A line containing "Cookie Consent (433, 2271)" appears in the material below. Return exactly every line from the first through that one, and only those.
________________
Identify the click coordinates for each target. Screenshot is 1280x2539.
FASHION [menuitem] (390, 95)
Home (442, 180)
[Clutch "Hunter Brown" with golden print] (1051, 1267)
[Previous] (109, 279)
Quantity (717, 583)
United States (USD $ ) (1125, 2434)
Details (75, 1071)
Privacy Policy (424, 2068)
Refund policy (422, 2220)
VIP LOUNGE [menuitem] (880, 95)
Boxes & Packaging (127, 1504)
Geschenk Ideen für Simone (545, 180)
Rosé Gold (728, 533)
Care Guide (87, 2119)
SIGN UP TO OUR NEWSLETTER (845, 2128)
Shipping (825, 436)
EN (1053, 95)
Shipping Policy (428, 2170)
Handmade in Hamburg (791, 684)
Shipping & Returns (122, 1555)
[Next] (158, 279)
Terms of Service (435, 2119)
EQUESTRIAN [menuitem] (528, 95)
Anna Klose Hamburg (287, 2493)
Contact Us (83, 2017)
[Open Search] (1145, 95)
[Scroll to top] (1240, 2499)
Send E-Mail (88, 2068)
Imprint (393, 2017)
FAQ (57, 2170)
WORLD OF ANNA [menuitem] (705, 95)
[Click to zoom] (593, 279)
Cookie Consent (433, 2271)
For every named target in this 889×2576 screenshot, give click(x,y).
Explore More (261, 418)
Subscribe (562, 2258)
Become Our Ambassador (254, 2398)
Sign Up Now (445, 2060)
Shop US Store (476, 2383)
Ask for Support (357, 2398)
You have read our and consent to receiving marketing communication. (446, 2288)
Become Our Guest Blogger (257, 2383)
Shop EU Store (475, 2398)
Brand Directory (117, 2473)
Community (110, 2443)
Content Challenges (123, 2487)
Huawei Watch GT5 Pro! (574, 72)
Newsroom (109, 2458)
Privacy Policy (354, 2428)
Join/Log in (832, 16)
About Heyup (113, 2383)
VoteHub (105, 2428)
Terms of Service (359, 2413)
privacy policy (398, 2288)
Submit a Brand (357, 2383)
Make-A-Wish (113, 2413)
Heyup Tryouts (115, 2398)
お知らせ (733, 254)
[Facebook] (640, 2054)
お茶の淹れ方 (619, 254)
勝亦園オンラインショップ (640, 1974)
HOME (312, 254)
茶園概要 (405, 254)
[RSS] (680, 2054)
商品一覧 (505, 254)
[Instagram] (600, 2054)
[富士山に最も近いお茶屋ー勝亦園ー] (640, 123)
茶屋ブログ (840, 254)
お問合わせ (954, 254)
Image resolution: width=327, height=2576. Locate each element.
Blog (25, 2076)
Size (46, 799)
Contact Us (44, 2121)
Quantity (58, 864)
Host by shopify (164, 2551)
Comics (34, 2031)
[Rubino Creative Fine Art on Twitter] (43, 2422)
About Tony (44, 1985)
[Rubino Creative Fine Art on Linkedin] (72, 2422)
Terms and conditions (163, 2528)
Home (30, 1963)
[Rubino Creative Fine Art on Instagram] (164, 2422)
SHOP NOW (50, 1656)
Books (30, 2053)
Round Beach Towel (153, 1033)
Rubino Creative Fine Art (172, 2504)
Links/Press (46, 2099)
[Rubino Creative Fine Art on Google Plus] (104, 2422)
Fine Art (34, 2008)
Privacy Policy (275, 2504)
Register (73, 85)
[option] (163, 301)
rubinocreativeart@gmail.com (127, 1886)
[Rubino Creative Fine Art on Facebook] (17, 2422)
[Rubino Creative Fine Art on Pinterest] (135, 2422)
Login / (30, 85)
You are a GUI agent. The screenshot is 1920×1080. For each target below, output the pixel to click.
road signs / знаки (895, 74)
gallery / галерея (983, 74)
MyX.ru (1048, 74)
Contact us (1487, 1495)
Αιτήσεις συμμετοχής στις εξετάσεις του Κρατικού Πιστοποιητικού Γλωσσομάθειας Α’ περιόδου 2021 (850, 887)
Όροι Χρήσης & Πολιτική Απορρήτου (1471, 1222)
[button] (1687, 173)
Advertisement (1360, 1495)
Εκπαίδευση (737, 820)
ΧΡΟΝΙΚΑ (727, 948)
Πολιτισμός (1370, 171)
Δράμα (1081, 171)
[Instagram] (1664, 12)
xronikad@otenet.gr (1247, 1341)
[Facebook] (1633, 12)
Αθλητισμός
________________
» **Response area**:
Identify the click coordinates for each target. Screenshot is 1280x2539.
FASHION [menuitem] (390, 95)
Home (442, 180)
[Clutch "Hunter Brown" with golden print] (1051, 1267)
[Previous] (109, 279)
Quantity (717, 583)
United States (USD $ ) (1125, 2434)
Details (75, 1071)
Privacy Policy (424, 2068)
Refund policy (422, 2220)
VIP LOUNGE [menuitem] (880, 95)
Boxes & Packaging (127, 1504)
Geschenk Ideen für Simone (545, 180)
Rosé Gold (728, 533)
Care Guide (87, 2119)
SIGN UP TO OUR NEWSLETTER (845, 2128)
Shipping (825, 436)
EN (1053, 95)
Shipping Policy (428, 2170)
Handmade in Hamburg (791, 684)
Shipping & Returns (122, 1555)
[Next] (158, 279)
Terms of Service (435, 2119)
EQUESTRIAN [menuitem] (528, 95)
Anna Klose Hamburg (287, 2493)
Contact Us (83, 2017)
[Open Search] (1145, 95)
[Scroll to top] (1240, 2499)
Send E-Mail (88, 2068)
Imprint (393, 2017)
FAQ (57, 2170)
WORLD OF ANNA [menuitem] (705, 95)
[Click to zoom] (593, 279)
Cookie Consent (433, 2271)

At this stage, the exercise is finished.